Un colloque du Snitem pour faire le point sur l'innovation pour les dispositifs médicaux

Dispositifs medicaux et innovation


Faire le point sur le financement de l'innovation, notamment l'article 51

Le Snitem (Syndicat National de l’Industrie des Technologies Médicales) s'est interrogé lors d'un colloque début mai, sur les outils disponibles pour accélérer l’innovation pour les patients et l’efficience du système de santé.

Catherine Deroche, Présidente de la commission des Affaires sociales du Sénat, a rappelé que l'innovation était avant tout une chance pour le système de santé français, une opportunité pour mieux soigner les patients et leur permettre de vivre mieux, que ce soit à travers le développement des appareils connectés ou de thérapies géniques.

« Parfois, la rigidité de notre système de santé, porté par le haut niveau d'exigence et de sécurité, n'est pas toujours adapté à l'innovation. Il est parfois nécessaire d'adapter la grille de lecture au contexte particulier de l'innovation. Ces rigidités ne doivent pas être des frein au développement de l'innovation ». Elle a toutefois ajouté que la crise sanitaire a montré la capacité de l'Europe et de la France à accélérer si nécessaire.

Parmi les nombreux exemples et expérimentations présentés, le cas spécifique des robots en chirurgie a été évoqué notamment en raison des difficultés d'évaluation. Les critères classiques de résultats de santé finaux ne sont pas adéquats, selon certains participants, car il est difficile de les évaluer dans un cadre expérimental et leur valeur ajoutée joue avant tout pour les professionnels et les établissements.
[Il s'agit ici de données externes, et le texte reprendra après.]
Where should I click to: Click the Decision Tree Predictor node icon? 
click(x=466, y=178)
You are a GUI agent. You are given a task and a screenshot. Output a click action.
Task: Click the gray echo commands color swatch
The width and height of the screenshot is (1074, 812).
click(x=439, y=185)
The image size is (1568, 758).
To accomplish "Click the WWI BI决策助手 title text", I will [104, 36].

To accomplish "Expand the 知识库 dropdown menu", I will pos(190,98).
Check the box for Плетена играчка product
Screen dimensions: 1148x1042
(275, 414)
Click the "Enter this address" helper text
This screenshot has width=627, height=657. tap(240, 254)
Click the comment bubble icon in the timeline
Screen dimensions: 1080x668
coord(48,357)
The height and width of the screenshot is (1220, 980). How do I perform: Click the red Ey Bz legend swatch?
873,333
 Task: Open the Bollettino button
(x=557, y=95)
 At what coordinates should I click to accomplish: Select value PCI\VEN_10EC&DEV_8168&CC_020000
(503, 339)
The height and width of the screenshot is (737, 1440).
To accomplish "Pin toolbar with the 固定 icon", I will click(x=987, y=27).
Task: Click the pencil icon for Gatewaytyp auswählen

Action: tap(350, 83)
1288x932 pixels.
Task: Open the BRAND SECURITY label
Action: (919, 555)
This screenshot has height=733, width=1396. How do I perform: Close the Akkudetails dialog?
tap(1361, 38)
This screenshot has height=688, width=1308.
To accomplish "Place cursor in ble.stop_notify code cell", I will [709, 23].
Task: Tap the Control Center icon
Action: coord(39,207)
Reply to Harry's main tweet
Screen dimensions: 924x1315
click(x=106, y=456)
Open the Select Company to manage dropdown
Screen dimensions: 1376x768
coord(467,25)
Le colloque a également fait le point sur le dispositif spécifique Article 51, permettant d’expérimenter de nouvelles organisations en santé reposant sur des modes de financement inédits, introduit par la loi de financement de la sécurité sociale pour 2018.

Natacha Lemaire, rapporteure générale au ministère des Solidarités et de la Santé, a souligné le bilan positif du dispositif avec 86 projets autorisés à début avril, représentant un engagement de 400M€. Les projets sont présents dans la quasi totalité des régions en France. 891 projets ont été proposés de 2018 à fin 2020. Si les établissements de santé représentent plus d'un tiers de l'initiative des projets, de nombreux autres acteurs sont aussi porteur d'innovations dont les entreprises privées, notamment les industriels de la santé, pour 11% des projets. La plupart des projets portent sur les dispositifs médicaux et sur le numérique. Natacha Lemaire a précisé 48 projets déposés concernaient la télésanté.

Jean-Marc Aubert, président d’IQVIA, société spécialisée dans l'exploitation des données de santé, a conclu le colloque en rappelant le rôle clé de l'innovation, notamment pour les dispositif médicaux. Il a souligné que les procédures de financement étaient en train de changer, avec plus d'ouverture à l'innovation, même si le rôle des industriels dans le processus était encore sous-estimé.Il a précisé que la France pouvait être terre d'innovation. Il a exprimé le souhait que suite aux expérimentation, les dispositifs pourraient entrer réellement dans la vie quotidienne des patients afin de transformer et d'améliorer leur prise en charge.